The FDA’s three September draft guidances for the 510(k) program provide much-needed clarity regarding premarket notifications under the 510(k) program and are part of a set of reforms the Agency proposed in 2018. One of these—the draft guidance for 510(k) clinical data—brings several critical questions into focus, such as the circumstances in which a change in the indication for use may require clinical testing.
The draft guidance for clinical data is supplementary to the 510(k) program guidance released in 2014 and provides a more complete set of insights into the use of clinical data to establish substantial equivalence (SE) to the predicate device.
Randomized, Controlled Trial Not Always Necessary
The 510(k) program guidance states that clinical data may be necessary when the FDA determines that non-clinical data are insufficient to establish that the device is substantially equivalent to the predicate. However, the term “clinical data” is not limited to a randomized, controlled trial (RCT), but includes real-world data (RWD) sources, such as:
- Data obtained from registries;
- Data from medical records, such as electronic health records;
- Claims data from payer databases; and
- Adverse event data.
It is important to note that the FDA has aligned itself with the definition of clinical data as described in the International Medical Device Regulators Forum (IMDRF) guidance for key definitions and concepts for clinical evidence. The IMDRF states that clinical evidence for a device should be reviewed and updated throughout the total product life cycle (TPLC), both for that manufacturer’s device and for comparable devices. One difference between the IMDRF guidance and the FDA clinical data draft is that the FDA states that data obtained from human factors testing is not considered clinical data while the IMDRF does not take a position.
Different Indication for Use Does Not Always Require Clinical Data
The FDA’s 510(k) clinical data draft states that the agency will not automatically deem a device not substantially equivalent (NSE) when the indication for use is not the same as that of the predicate. However, the proposed indication for use can create problems if it conflicts with the device type’s intended use statement. There are several factors the Agency will take into consideration in this scenario, such as:
- Differences in the patient population or the disease;
- Differences in the anatomical site or structure;
- An expansion of the indication for use relative to the predicate; and
- A change to the benefit-risk profile associated with the proposed indication for use.
Another factor to bear in mind with regard to the relationship between the intended use and the indication for use is a guidance issued in 1998, the general/specific intended use guidance. The clinical data draft guidance refers to this general/specific intended use guidance as a guideline for determining whether a new indication for use remains within the governing intended use statement. The general-specific guidance lists several considerations in this context, such as whether there is a body of knowledge or evidence available to the FDA to determine whether the new indication for use still falls within the intended use statement. That body of knowledge could be the medical literature or clinical practice guidelines published by professional medical societies.
Sizes Outside of Predicate’s Design Envelope Potentially Troublesome
The second scenario in which clinical data might be required is when the device is designed with technological characteristics that differ from the predicate—such as in materials—in the design of the device, or the energy source used in the device. However, it should be noted that the overall design of the device can be identical to that of the predicate and still require clinical data if the new design exceeds the size envelope of the version cleared by the predicate.

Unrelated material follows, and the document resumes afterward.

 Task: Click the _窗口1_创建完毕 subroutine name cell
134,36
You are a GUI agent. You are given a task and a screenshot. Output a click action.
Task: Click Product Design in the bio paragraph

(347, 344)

A new size that falls within the range of sizes described in the predicate will not need clinical data so long as no new questions of safety and effectiveness are raised, and non-clinical test methods may be adequate to address any concerns. The Agency said, however, that a new device that is either smaller or larger than any existing cleared versions may in some circumstances prompt the need for clinical data because of the new boundaries of device size/volume.
The third scenario described in the clinical data draft guidance is when substantial equivalence cannot be determined by methods such as analytical, bench, or animal testing models. Should the FDA determine that non-clinical testing methods fail to fully assess device performance or are not predictive of clinical outcomes, clinical data may be needed even though a non-clinical testing model seems fit for purpose for that device. There may also be questions that are specific to the anatomy that cannot be answered without clinical evidence, such as would be seen in an application for an imaging system to be applied to a part of the anatomy for which there are no validated phantoms.
An errant indication statement could set back a project by months and add enormously to the cost of bringing a device to market.
In the fourth scenario, the FDA may request that applicants provide new clinical data regarding device safety and performance along with the 510(k) submission to address any new risks that have been identified for the predicate device. This would also apply if the rate of occurrence of a known risk has risen, and the FDA said it would discourage the use of a predicate if the predicate exhibits any new risks or an increased rate of an existing risk. Should an appropriate predicate not be available, clinical data may be required to provide a reasonable assurance of safety and effectiveness.
There are several reasons the FDA arrives at a determination of NSE for 510(k) submissions, and some of those are not entirely within the control of the developer, such as when troubling postmarket signals suddenly emerge for the predicate device. However, this new draft guidance reinforces the need to carefully consider the proposed indication for use, because an errant indication statement could set back a project by months and add enormously to the cost of bringing the device to market.